Again, Maureen is getting blamed for her own assault, the implication being that if she had played along then maybe she wouldn't have seen her dream turn into a nightmare and end up ultimately pregnant as the result of rape. Milton is so cavalier in his description of this normalized rape culture that it sounds like echoes of real-life statements we have heard on repeat as a defense. For how ridiculous the set-up and deaths are in Scream 3, there is nothing more chilling than this on-screen declaration.
The killer is, of course, the product of that long-ago sexual assault, who also just so happens to be Stab 3 director Roman Bridger (Scott Foley).
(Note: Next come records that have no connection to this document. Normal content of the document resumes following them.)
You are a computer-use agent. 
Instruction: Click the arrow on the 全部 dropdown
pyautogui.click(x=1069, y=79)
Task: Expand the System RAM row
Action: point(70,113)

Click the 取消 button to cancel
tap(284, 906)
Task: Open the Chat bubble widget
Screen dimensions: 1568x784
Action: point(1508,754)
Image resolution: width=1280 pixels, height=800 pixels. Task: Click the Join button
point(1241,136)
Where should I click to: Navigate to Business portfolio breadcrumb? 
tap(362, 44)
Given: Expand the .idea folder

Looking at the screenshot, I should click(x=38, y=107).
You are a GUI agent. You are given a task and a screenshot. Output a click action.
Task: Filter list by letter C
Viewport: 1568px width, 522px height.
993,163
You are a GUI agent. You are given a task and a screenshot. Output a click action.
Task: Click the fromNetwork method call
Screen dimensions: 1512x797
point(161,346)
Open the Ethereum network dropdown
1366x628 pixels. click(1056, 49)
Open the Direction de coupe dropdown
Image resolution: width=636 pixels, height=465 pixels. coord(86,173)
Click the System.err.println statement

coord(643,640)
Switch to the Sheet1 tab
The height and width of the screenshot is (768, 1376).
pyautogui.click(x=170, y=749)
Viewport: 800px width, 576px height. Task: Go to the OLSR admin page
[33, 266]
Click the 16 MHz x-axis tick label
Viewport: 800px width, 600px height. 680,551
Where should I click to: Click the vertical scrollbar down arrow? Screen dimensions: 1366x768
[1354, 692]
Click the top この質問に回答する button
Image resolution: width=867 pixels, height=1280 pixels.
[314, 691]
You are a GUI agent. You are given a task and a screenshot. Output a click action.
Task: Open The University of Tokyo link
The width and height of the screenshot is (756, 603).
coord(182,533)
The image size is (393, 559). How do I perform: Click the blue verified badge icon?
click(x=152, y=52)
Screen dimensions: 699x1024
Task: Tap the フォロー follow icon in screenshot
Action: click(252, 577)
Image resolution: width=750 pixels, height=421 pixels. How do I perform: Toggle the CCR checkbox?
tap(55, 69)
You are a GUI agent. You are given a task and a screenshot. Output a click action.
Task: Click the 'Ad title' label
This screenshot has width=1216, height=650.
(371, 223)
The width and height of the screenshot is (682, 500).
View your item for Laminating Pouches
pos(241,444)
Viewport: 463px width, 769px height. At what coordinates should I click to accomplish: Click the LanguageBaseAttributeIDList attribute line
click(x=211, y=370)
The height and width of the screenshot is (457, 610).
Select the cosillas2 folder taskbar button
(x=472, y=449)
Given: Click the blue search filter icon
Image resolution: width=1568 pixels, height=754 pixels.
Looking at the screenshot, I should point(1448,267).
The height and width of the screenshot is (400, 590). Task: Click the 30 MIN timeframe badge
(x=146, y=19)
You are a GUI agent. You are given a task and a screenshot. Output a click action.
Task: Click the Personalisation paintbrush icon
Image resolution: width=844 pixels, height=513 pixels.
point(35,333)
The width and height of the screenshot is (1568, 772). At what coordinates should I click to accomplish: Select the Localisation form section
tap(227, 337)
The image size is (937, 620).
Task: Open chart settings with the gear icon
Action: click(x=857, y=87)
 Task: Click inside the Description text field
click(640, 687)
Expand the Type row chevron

Per his own admission, Bridger says that he "directed" Billy Loomis (Skeet Ulrich) into murdering Maureen prior to the events of the first Scream movie by showing him the footage he'd recorded of her now-infamous affair with Billy's father. Roman's murderous rage stems from Maureen rejecting him as her son; the orchestration of her death is considered punishment for the original assault and subsequent promiscuity. As Randy pointed out in the first movie according to the rules of slasher film canon — if you have sex, you have to die. In the case of Maureen Prescott, she could never truly escape that singularly horrific moment in her life, even leading up to her death. It's a muddled message and beneath the meta-humor is what could have been a fascinating look at the crimes of this industry and the relationship horror has with sex. Instead, we got a lackluster sequel that happened to be rather prescient (murder plot aside).
"Hollywood is full of criminals whose careers are flourishing," Milton notes, midway through Scream 3. Two decades after its release, this line is less of a knowing wink and instead sounds like a warning from the past. If only the mask had been pulled off sooner.